Bangers and Mash for Saint Patrick’s Day — Pride or Betrayal?
By Tom // Posted 17 March, 2011 in: Food + Drink, Recipes
As I was wracking my brain trying to come up with a Saint Patrick’s day post for this blog that wasn’t corned beef and cabbage — because I had to post something, right? — I kept coming back to bangers and mash. I’ve never been to the Emerald Isle, and while like many Americans I boast of substantial Irish heritage — real or imagined — unfortunately the recipes of the homeland did not make their way down the generations to me — I guess there are only so many ways to prepare blighted potato. Bereft of any reference from travel or tradition, I turned to the Internet.
It’s pretty easy to find recipes for bangers and mash with a search; after all, it’s just sausages with mashed potatoes and maybe some onion gravy. But my searches also revealed a disturbing truth: while there were cursory references to “Irish” bangers and mash, the dish was mostly called “British pub grub”. The British?! No! How could we celebrate Saint Patrick’s day eating the food of the hated oppressors, the colonizers? The blood of my ancestors boiled at these revelations as my blogger gut sank knowing I didn’t have a post for Saint Patrick’s day.
But further research and reflection calmed the rage and doubt. After all, many recipes did refer to the dish as a British and Irish favourite. Many authors seemed to suggest that the dish emerged some time around World War I — 1919 to be precise, which is when the first reference to sausage as bangers is cited by the Oxford English Dictionary. This also happens to be the year the Irish Republic declared its independence from those hated British, the year in which the Irish war for independence began.
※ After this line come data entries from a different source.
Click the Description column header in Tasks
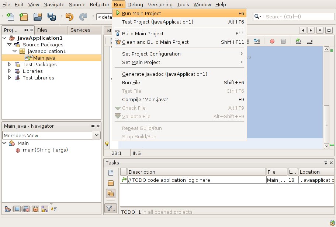The width and height of the screenshot is (336, 227). tap(197, 172)
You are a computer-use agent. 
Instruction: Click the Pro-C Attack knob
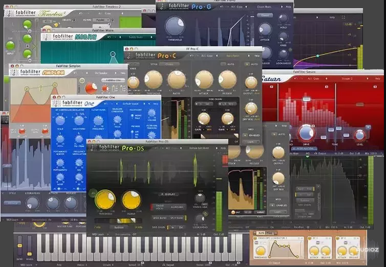[x=204, y=79]
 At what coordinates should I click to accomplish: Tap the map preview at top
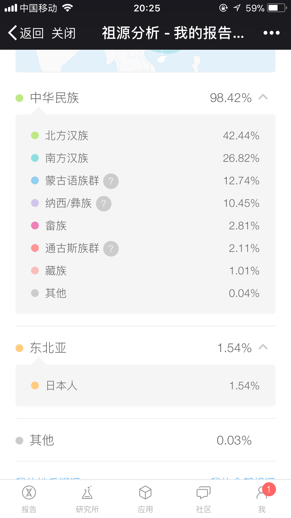[145, 61]
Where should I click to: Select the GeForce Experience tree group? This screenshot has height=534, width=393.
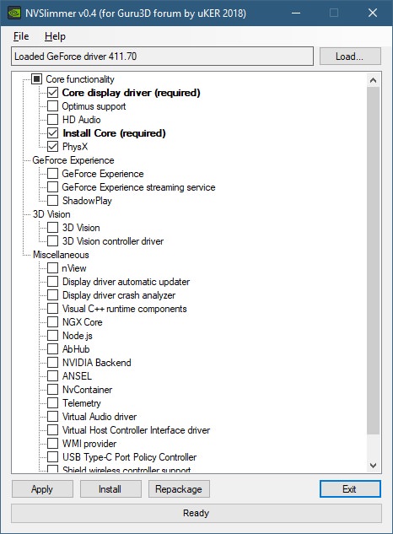pos(73,160)
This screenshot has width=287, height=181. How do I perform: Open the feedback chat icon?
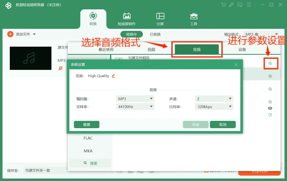[x=240, y=4]
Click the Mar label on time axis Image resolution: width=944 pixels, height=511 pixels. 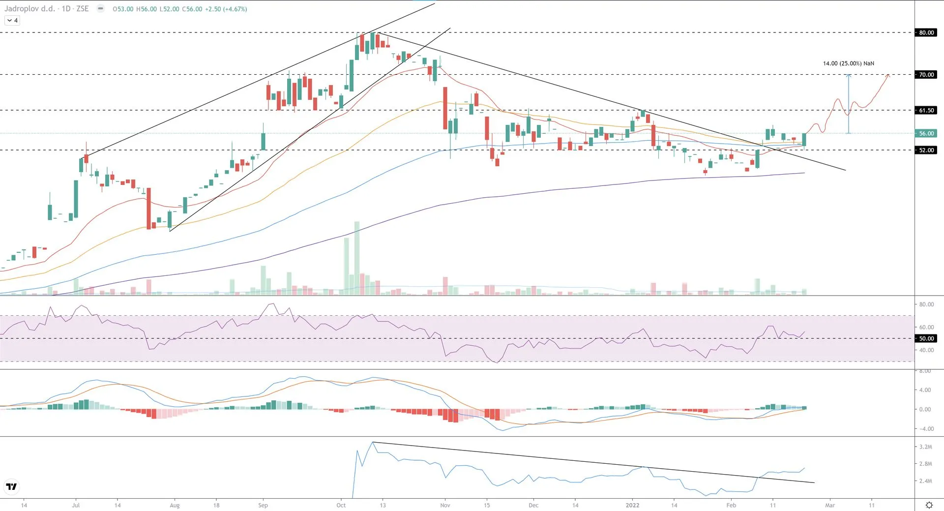click(830, 505)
Could those recently invented bangers have been the thing that emboldened the Irish patriots to cast off the yoke of servitude?
Like most food origin stories, the 1919 creation of bangers and mash shouldn’t be taken too seriously. It’s useful from a linguistic perspective, representing the beginning of the use of the word bangers, heretofore a word for dynamite, to refer to sausages, but thinking culinarily, do you really think it took humans until the 20th century to realize that sausages and mashed potatoes are a delicious combination? More likely, this dish has been enjoyed anywhere people share a love for sausage and potatoes, and on that score Ireland certainly qualifies. Happy Saint Patrick’s Day!
There’s no canonical sausage for this dish; the spirit of it is to use whatever sausage is available locally that you like. In my research, Cumberland sausage often came up as popular in the British version of the dish. I found a recipe on the highly trustworthy sausagemaking.org from none other than forum user “sausagemaker” himself, who claimed to be Cumbrian. I was just excited to find a British sausage recipe with no sage in it.
- 60% pork shoulder (346 g)
- 15% pork belly (232 g)
- 7.5% breadcrumbs (58 g)
- 15% water (116 g)
- 2.5% spice mixture (19 g)
- 72% salt (13.9 g)
- 13.5% black pepper (2.6 g)
- 4.5% nutmeg (.9 g)
- 4.5% mace (.9 g)
- 4.5% coriander (.9 g)
Follow standard sausage-making procedure: dice the meats and freeze them for 30 minutes, then grind them once through the coarse plate. Mix in the spices and grind again. Mix in the rest of the sausage ingredients.
Cumberland sausage is unique in that it is not twisted into links, but rather is sold by the inch from a large coil. This makes for some fun times in the frying pan, let me tell you.
To cook the stuffed sausage, I first poached it for twenty minutes in 150ºF water (following this ridiculous recipe) before browning it in a skillet.
Boil a few russet potatoes in their skins. Pass through a ricer and fold in warm milk and butter until just smooth.
- One large onion, sliced thin
- 3 T butter
- 3 T flour
- 1.5 cups beef stock
- Salt and pepper, to taste
Melt the butter in a skillet and add the onion. Caramelize over medium-low heat. Stir in the flour. Gradually stir in the beef stock and bring to a simmer. Add salt and pepper to taste.
To serve the whole dish, nestle pieces of cooked sausage in a mound of mashed potatoes and spoon on a healthy portion of gravy.